Buffista Movies 4: Straight to Video
A place to talk about movies--old and new, good and bad, high art and high cheese. It's the place to place your kittens on the award winners, gossip about upcoming fims and discuss DVD releases and extras. Spoiler policy: White font all plot-related discussion until a movie's been in wide release two weeks, and keep the major HSQ in white font until two weeks after the video/DVD release.
I discovered a really stupid review of Batman:
After much unnecessary padding and delay, the film settles down to its central story line, which turns out to be a thinly veiled and thoroughly trivialized reworking of 9/11.
Uh...what? Oh, wait:
Their plan even involves hurtling a very large engine of death at a skyscraper that is the symbolic heart of the city. Sound familiar?
Did he forget the part where
the point of that plan had nothing to do with the engine of death or the symbolic heart of the city and everything to do with the microwave whatsamawhozit and the water mains underneath Wayne Enterprises?
For fuck's sake. Everything is not about fucking 9/11. Except
War of the Worlds,
because Spielberg said so.
I think it's perfectly valid to read that in as a symbolic image even though it's not the overt focus of the plot. Symbolism is kind of big WRT Bats, after all.
Maybe so, but the review seems to imply that the entire villain plot, which is about
releasing fear gas and causing mass panic so the city will destroy itself,
is like 9/11, which seems absurd. Unless you make the leap that terrorists/villains like to make people scared, which isn't a radical, 9/11-specific notion. Or anything not already found in the Batverse pre-9/11.
Besides, if it were so "thinly veiled," someone else would have mentioned it by now.

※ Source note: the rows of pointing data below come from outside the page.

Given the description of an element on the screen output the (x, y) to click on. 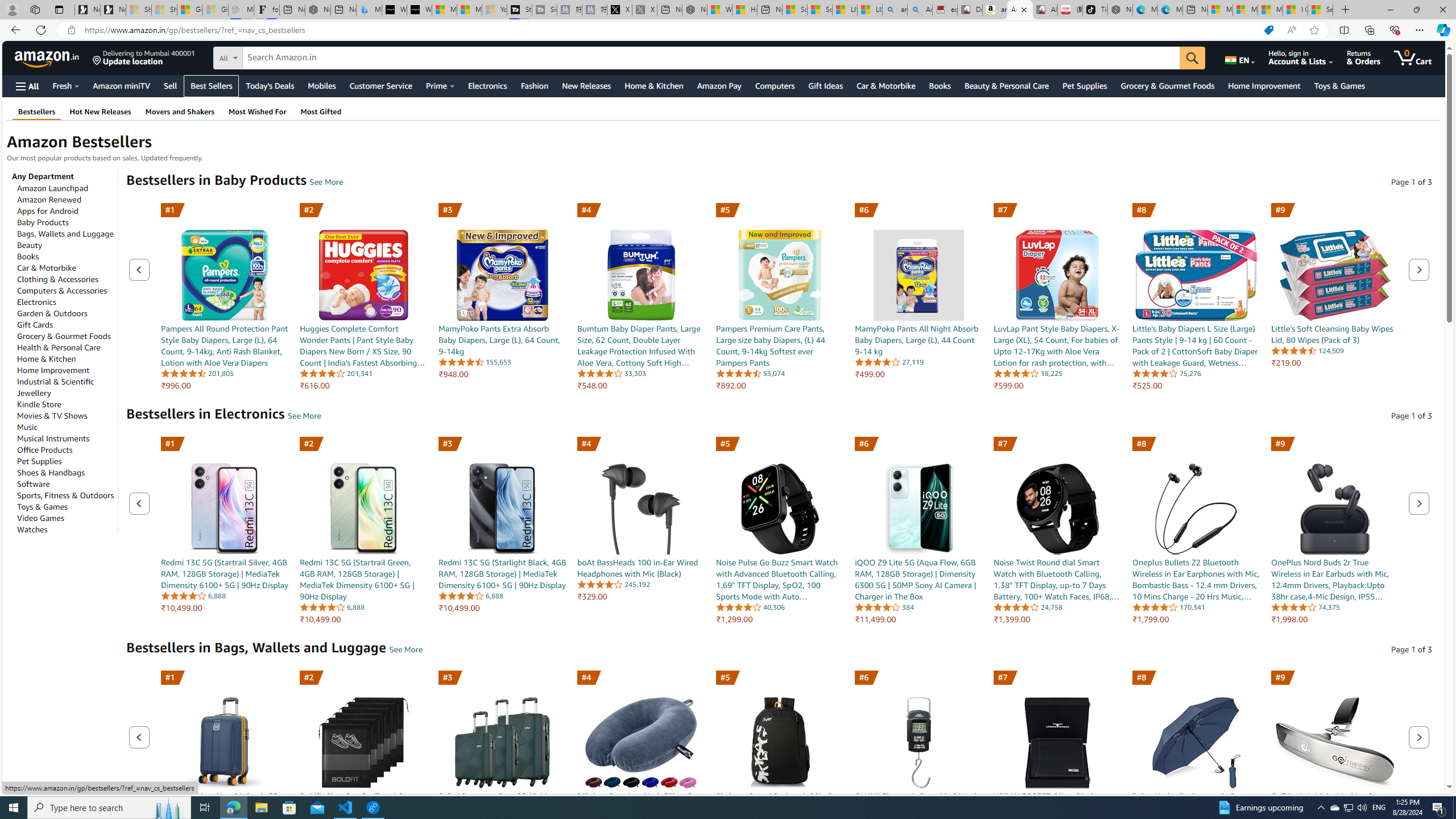
Today's Deals (269, 85)
Wildlife - MSN (718, 9)
Bestsellers (37, 111)
Prime (440, 85)
Nordace - My Account (694, 9)
boAt BassHeads 100 in-Ear Wired Headphones with Mic (Black) (640, 508)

I think you can draw parralels, but I think that it's reading into it to think that that's what the makers of the movie were referencing. P-C, I think you last point is most relevant. I mean, they're friggin Super-Villains, they destroy cities. It's what they
do
. Asking Bats to fight people who aren't acting like Supervillians is silly, and, you know, their motivations were better and clearer than the majority of the Supervillains I've seen, and it's kind of nice that we can find parallels between our cultural icons and actual events and issues. I'm confused as to what kind of Bat-movie this guy would have liked.

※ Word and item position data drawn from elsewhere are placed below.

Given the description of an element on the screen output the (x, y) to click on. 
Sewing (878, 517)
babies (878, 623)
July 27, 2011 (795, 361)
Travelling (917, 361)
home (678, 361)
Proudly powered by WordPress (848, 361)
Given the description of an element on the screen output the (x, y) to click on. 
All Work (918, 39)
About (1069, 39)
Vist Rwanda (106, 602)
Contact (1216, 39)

I think you can draw parralels, but I think that it's reading into it to think that that's what the makers of the movie were referencing.
Yeah, I agree. Because once I started thinking about it, I could start making some arguments by twisting things around, but I never made the connection in my mind until this guy brought it up.
I mean, they're friggin Super-Villains, they destroy cities. It's what they do .
I want to see a supervillain's résumé.
EXPERIENCE
GOTHAM CITY
8/04 - 3/05
*Ran organized crime syndicate
*Delivered narcotic substances in a timely manner
*Executed unfit minions
METROPOLIS
2/04 - 3/04
*Held city hostage for three weeks
*Demanded large ransom with conviction and aplomb
*Fought Superman and lived
CLEVELAND
9/03 - 1/04
*Served coffee to tired patrons
*Calculated totals without the use of a computational device
*Deceived customers with friendly demeanor
Bastard would probably get a job before I did.
their motivations were better and clearer than the majority of the Supervillains I've seen
Heh. I liked how in the beginning,
the League of Shadows came off as this good organization working for peace. But then you realize their methods are a bit...unconventional, and they're actually pretty eeeeevil. I don't think their good intentions held much water once they set on Gotham. They're like the Sith!
I think this is one of those things where what you bring to the film colors it so heavily. As a non-New Yorker, and someone to whom Gotham felt more Chicago than NYC, it didn't ping at all, but it's not a constant ping on my radar like it is if you're right there all the time.
eta: P-C, hee
I love the supervillain resumé
Also, totally not here, because I'm revising a paper. Really.
Hee. My flist (okay, one person) has given me another stupid review, from a person who doesn't like that the movie is serious and feels real:
Bale’s intensity — he badgers the corrupted with screams as piercing as a bat’s, only at a lower pitch — seems sweetly misplaced. Let’s not forget that what we’re talking about is a cartoon.
Or, you know, a comic. Which is a different medium.
He wants us to believe that this Batman is as tuned in to social fears as Michael Moore in Bowling for Columbine, but Nolan’s insistence that what Batman does really matters is the funniest thing about the movie.
This seems to imply that Nolan has some gun control agenda, when of course Batman has had a stringent no guns policy...forever. And yes, let's have a superhero movie that presents the role of the superhero as completely unimportant and superfluous. It may have been done, but that's not Batman. Batman does matter, that's the point.
So he wants a super hero who spends years training in various skills and disciplines and dresses up like a flying rodent just because? Even the Adam West stories worked on the principle that the crimefighting mattered.